We think that static analysis and its practical use can be furthered by use of big data and data analytics. Static analysis and formal verification of a software system will no doubt make that system more secure. But reactive security mechanisms may be needed to improve the resiliency of that system at run-time; for example, to prevent RowHammer attacks that aim to compromise security by breaking an abstraction [8]. It then makes sense to base such a reaction on available data for security vulnerabilities, the probability of them turning into active security threats, and the system impact that exploits – which realize such threats – may have. In fact, one may use formal techniques such as solvers or optimizers to reason about how best to devise such reactive security postures and their evolution [20, 45].

A static analysis tool may also use data and quantitative analytics to determine a “scheduling” of which bugs to report and why. For example, this may inform the ordering or prioritizing of such reporting. Past exploit data, the potential impact path of a program point or stochastic assumptions about program input may inform which bugs to report. Put in another way, if a security engineer has time to look at 4 bugs, which ones should the static analysis present to her? Such rankings may even include prioritizations based on risk appetite or specific attack models. Indeed, we see such work already happening in the realm of security operations centres (SOCs) and the use of data mining and artificial intelligence in enterprise platforms (see e.g. [3]), where one concern is to understand human behaviour and where “bugs” are now potentially suspicious human behaviours that may be worth reporting: which ones to report may well depend on a particular concern an analyst has.

6 Conclusion

For a long time, IT systems have been central to our society but they are becoming increasingly complex, pervasive, and autonomous. This development offers many benefits to society but also creates risks related to the safety and security of societies relying on the correct functioning of their IT systems. Furthermore, globalisation and the Internet of Everything mean that software is becoming a commodity for which a system integrator may have little insight in the way its code has been developed nor how it performs in corner cases that trade off soundness and completeness of a static analysis.

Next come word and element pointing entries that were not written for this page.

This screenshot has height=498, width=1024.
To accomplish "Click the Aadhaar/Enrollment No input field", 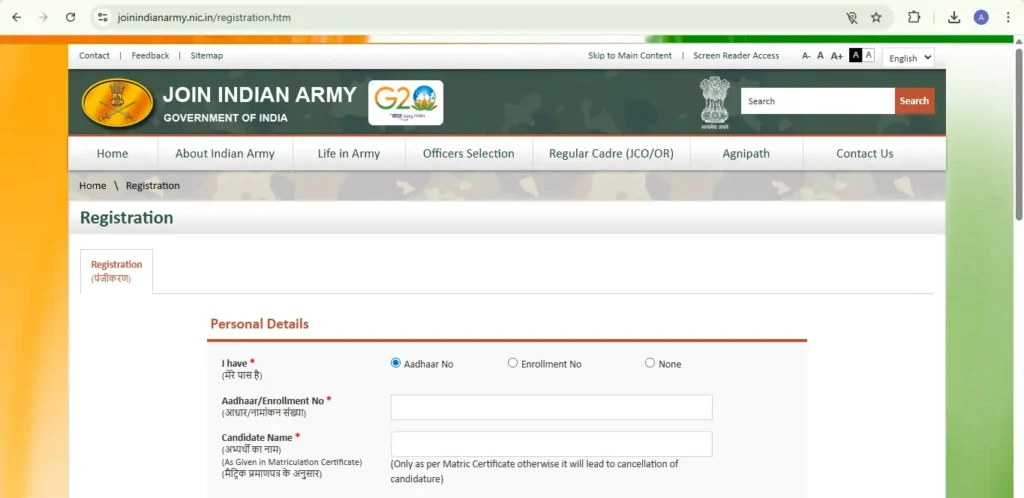I will click(551, 407).
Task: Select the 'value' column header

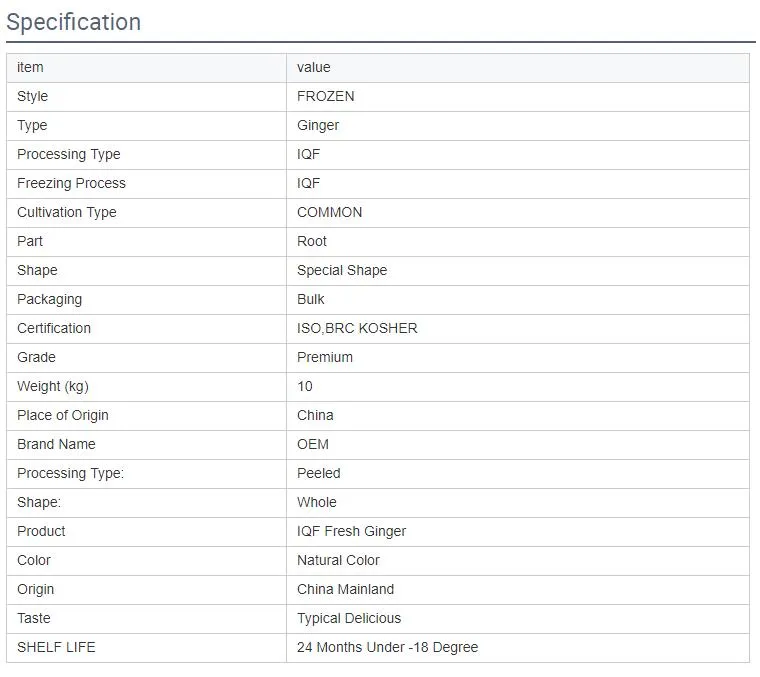Action: coord(314,67)
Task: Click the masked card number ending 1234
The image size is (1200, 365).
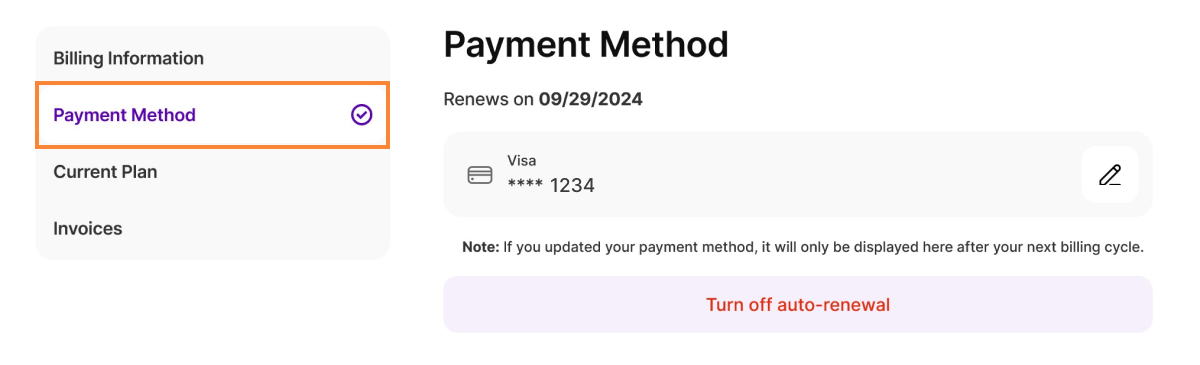Action: tap(551, 185)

Computer Science not only offers the software and algorithms making this development of today’s IT systems possible – it also provides key methods and techniques for ensuring the correct behaviour of complex and inhomogeneous IT systems. Compositionality lies at the heart of a component-based approach to the construction of IT systems. Formal methods may be used to harden critical components. But too frequently the composition of secure components does not result in a secure system (as was discussed for cryptographic protocols). Also, compositional security seems an even harder goal when it comes to the IoT systems of systems that will shape our future in the Internet of Everything.

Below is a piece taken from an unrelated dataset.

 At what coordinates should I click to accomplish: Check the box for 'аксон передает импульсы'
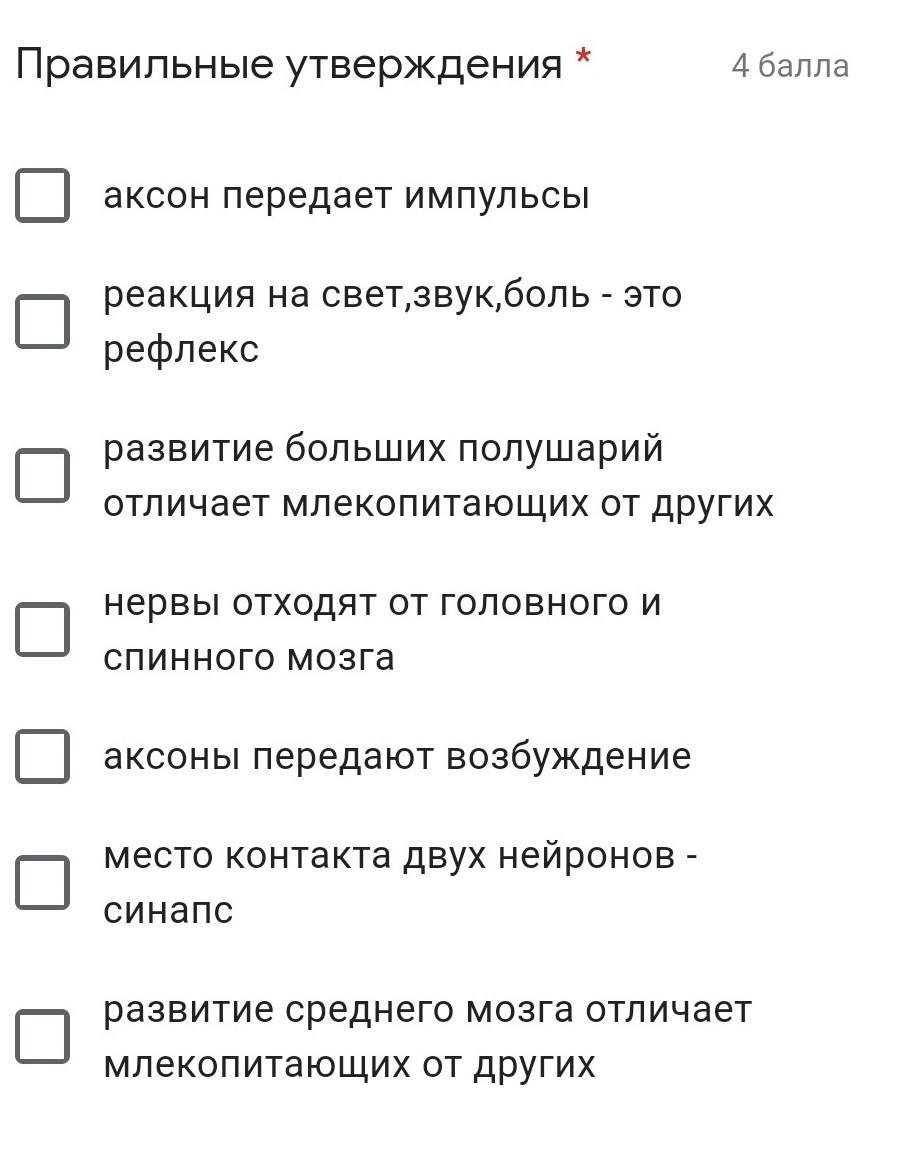(42, 195)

Static analysis is noteworthy among the formal methods approaches in offering a variety of analyses of low computational complexity that therefore are likely to scale to systems built out of many components. We have argued that a number of security considerations related to confidentiality, privacy, integrity and authenticity can be addressed using techniques from static analysis. These techniques apply equally well to existing code, to access control policies, and to designs (or models) of systems under development. Further advances in static analysis are likely to go beyond the mere optimization of software in order to fully tackle the challenge of proactively ensuring the security of complex IT/IoT systems.